Nadie sabía cuando habían comenzado a redactarla. De hecho, ninguno sabía de su existencia hasta que nos detuvieron. Llegaron por la noche, cuando todos estábamos durmiendo. Nos metieron sin ninguna explicación en un furgón negro y nos llevaron a un edificio alto y sin ventanas. El edificio, lo llamaban. Nos condujeron en silencio a una sala de paredes blancas iluminada por una potente luz que surgía del techo, de unos fluorescentes que emitían una pequeña vibración apenas perceptible. Y allí nos dejaron. Poco a poco comenzamos a romper el mutismo que se había apoderado de nosotros, haciéndonos preguntas e intentando comprender qué significaba todo aquello: no habíamos cometido ningún crimen, ni una mera falta administrativa. Aquello nos tranquilizó, y presumimos que si estábamos allí no era para responder por algún delito.

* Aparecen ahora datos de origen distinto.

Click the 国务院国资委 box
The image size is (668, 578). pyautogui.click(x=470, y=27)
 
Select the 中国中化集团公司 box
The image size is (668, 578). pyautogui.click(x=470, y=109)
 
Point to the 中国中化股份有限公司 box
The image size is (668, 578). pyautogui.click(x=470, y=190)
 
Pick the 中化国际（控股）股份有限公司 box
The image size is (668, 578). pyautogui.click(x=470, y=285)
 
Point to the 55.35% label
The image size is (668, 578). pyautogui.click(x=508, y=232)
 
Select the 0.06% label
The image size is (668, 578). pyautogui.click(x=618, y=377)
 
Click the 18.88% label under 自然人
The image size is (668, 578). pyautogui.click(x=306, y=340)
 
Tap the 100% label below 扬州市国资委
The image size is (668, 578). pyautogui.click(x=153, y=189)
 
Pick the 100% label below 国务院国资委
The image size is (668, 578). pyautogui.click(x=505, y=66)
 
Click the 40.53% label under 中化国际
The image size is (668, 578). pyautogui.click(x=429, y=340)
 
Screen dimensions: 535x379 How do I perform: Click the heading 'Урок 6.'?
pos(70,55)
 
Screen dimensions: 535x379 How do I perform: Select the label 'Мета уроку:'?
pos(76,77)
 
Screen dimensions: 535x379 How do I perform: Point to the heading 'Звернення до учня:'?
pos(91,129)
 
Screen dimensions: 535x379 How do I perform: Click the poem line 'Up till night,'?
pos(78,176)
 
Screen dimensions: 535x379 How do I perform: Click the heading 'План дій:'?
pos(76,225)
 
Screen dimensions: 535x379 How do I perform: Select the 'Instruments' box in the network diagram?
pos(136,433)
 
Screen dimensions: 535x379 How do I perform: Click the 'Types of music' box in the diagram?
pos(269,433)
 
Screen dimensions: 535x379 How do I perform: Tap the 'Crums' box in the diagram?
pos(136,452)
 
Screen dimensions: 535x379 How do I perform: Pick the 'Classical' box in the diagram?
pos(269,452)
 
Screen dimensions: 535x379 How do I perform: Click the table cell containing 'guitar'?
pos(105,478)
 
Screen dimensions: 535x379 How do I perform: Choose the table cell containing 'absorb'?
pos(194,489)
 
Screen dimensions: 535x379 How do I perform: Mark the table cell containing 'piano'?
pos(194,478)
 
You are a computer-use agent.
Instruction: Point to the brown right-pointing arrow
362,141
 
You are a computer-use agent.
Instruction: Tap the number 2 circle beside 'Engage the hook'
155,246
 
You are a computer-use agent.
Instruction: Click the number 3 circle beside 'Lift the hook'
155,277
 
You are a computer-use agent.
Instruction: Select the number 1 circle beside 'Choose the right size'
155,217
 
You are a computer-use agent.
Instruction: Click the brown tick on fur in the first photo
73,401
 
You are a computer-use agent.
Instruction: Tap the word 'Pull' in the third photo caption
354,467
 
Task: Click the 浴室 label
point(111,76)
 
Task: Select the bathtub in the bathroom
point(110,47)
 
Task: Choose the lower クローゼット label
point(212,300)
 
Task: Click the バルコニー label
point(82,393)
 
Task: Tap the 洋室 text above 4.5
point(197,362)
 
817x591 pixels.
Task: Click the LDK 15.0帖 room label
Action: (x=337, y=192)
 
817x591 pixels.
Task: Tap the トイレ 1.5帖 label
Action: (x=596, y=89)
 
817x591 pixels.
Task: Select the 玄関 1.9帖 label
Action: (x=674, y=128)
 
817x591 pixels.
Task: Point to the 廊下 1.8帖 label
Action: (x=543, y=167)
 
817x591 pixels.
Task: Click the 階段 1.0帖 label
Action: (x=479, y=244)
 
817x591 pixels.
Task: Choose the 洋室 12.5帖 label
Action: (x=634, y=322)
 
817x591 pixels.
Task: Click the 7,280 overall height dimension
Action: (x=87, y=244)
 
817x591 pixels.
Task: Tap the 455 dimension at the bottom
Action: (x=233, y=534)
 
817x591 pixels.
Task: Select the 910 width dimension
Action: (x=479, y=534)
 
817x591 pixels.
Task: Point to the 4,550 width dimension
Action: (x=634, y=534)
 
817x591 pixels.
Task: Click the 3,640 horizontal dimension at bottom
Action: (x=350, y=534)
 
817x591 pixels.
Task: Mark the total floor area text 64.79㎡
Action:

El tiempo pasaba sin que la puerta que rompía la pulcritud de las paredes se volviese a abrir, sin que nadie entrase. Algunos comenzaron a ponerse nerviosos y gritaban al silencio demandando una explicación que nunca llegaba. El pequeño zumbido eléctrico de los fluorescentes comenzó a hacerse cada vez más audible y la luz impoluta del techo más insoportable. De pronto, una potente voz surgida de la nada resonó con fuerza en la habitación: «¿Por qué?». Una pregunta en apariencia simple que nos dejó a todos estupefactos. Aquel por qué se quedó clavado en nuestras cabezas varios segundos antes de que alguno reaccionase. Comenzamos de nuevo a hablar con la absurda idea de sacar alguna conclusión a través de aquellas dos únicas palabras: ¿Por qué? Intentando olvidar el miedo sordo que comenzaba a apoderarse de nuestro cuerpo. Pero tras mucho discutir no llegamos a ninguna conclusión.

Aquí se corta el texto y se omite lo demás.